Friday, March 16, 2012

Mandalas, Living Goddess and Sadhus




Mandala Lesson
Spiritual Retail Therapy


I visited Durbar Sq with the Palace and the temples around it. On impulse and because I liked the shop owner, I bought mandala paintings (four!!) . Mandala literally means circle. They are beautiful geometrical paintings depicting deities, lotus flowers, Buddha and mantras. Their main purpose is to aid meditation. And that in my book counts for spiritual retail therapy!















The Living Godess


Then I went to see the Kumari, the Living Goddess. The Kumari is a little girl, before puberty, who is believed to be the reincarnation of the Goddess. The fortunate unfortunate little girl is selected from hundreds of other little girls through being subjected to secret ,weird and scary tests by the priests. She is then taken away from her family and lives in the house in Durbar Sq what I would imagine a lonely existence with all the privileges and deprivations of a godess.She is not allowed to play in case she falls and bleeds.
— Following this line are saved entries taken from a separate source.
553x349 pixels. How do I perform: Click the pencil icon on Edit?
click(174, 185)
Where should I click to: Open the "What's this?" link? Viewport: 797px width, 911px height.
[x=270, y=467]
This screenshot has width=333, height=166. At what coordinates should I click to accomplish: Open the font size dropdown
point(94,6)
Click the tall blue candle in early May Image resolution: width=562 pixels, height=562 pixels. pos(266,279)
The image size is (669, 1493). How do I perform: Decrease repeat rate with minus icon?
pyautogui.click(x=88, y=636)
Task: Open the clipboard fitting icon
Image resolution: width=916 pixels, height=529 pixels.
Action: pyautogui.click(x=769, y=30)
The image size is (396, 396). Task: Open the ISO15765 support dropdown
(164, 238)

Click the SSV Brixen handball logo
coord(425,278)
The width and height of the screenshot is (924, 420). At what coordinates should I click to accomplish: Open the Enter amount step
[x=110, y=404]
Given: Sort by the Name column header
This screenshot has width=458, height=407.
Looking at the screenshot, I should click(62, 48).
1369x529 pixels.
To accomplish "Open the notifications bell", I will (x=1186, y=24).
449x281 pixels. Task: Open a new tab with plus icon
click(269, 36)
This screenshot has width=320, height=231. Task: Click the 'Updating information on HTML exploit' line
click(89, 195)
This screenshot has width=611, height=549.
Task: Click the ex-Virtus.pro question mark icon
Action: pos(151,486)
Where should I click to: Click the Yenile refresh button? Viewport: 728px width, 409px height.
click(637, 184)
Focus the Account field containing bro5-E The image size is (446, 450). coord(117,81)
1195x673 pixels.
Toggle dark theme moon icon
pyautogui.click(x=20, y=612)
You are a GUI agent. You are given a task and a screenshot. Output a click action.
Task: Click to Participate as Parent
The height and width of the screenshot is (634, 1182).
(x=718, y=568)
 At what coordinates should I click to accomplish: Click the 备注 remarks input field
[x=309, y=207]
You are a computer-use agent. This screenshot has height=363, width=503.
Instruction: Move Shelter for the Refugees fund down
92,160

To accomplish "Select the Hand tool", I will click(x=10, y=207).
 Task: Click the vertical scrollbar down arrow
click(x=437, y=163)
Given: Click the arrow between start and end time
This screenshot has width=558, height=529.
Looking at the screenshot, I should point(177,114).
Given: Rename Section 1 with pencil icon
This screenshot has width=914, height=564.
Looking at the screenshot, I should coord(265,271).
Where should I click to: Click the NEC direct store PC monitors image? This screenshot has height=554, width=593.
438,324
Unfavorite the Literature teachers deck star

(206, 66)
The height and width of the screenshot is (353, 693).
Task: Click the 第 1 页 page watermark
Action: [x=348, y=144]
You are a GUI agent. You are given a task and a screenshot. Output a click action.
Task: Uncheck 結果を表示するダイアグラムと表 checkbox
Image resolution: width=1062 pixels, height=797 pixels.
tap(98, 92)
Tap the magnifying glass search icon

Once she bleeds she can't be the goddess anymore. And hence, when puberty arrives, she is sent back to her family. It is said, that ex-Kumaris make lousy wives, because they are spoiled and do not know how to keep a house.
The Kumari's house









The little girl that graced us with her presence on the central window of the courtyard, looking down on a bunch of voyeur tourists, was around 9 years of age. She had exaggerated kohl painted eyes and looked at us sourly for a few minutes, before she abruptly moved away. I was left with a  feeling of deep pity and outrage for a young life wasted in the name of religion and tradition... or is it in the name of tourism these days?









Rapport with the sadhus


Building rapport with the sadhus...not!




After that I went back to the ghats of Pashupatinath to talk to the Sadhus. When I arrived there was a cremation for a rich man going on and it was rather crowded. I asked the Sadhus a few questions but they were busy taking 100 rupee notes off tourists for photos and not much interested in talking to a weird foreign woman who wanted to know why they became sadhus, what they do all day, whether they see the spirits of the dead, whether they practise magic and why they choose to sit all day on the ghats.

I guess it would take a while for someone like me to build rapport with a bunch of Nepali men who rub ash all over their naked bodies and then paint geometrical, mystical and religious designs all over it,  have long matted dreadlocks, smoke marijuana and hashish and hang out on the burning ghats.

On the other hand, given some rupees and a slack period without too many tourists might help. Too bad I don't have time anymore to find out. On Sunday at 6am I set off for the mountains.

Sadhus and me

Cremation
Cremation
Sadhu


The next 2 weeks




A 5 hrs bus drive and a a couple of hrs walk will get me to Photang where I will spend 4 days talking to the village shaman- and frankly whoever else will  talk to me- to try to collect some stories. Then from there I will trek for 3 days to Bigu Gompa to collect stories from the nuns, the Rinpoche and the villagers, before trekking and busing it back to Kathmandu. All in all I'll be out there for 2 weeks.

Sitting alone and in the dark in the cold house I was trying to figure out what I am most apprehensive about. The answer is ridiculous. The phone, or lack of it. Or  to be more precise the lack of texting takes away my safety blanket and leaves me imagining all sorts of disasters and evils, that it could not prevent or cure even if it worked!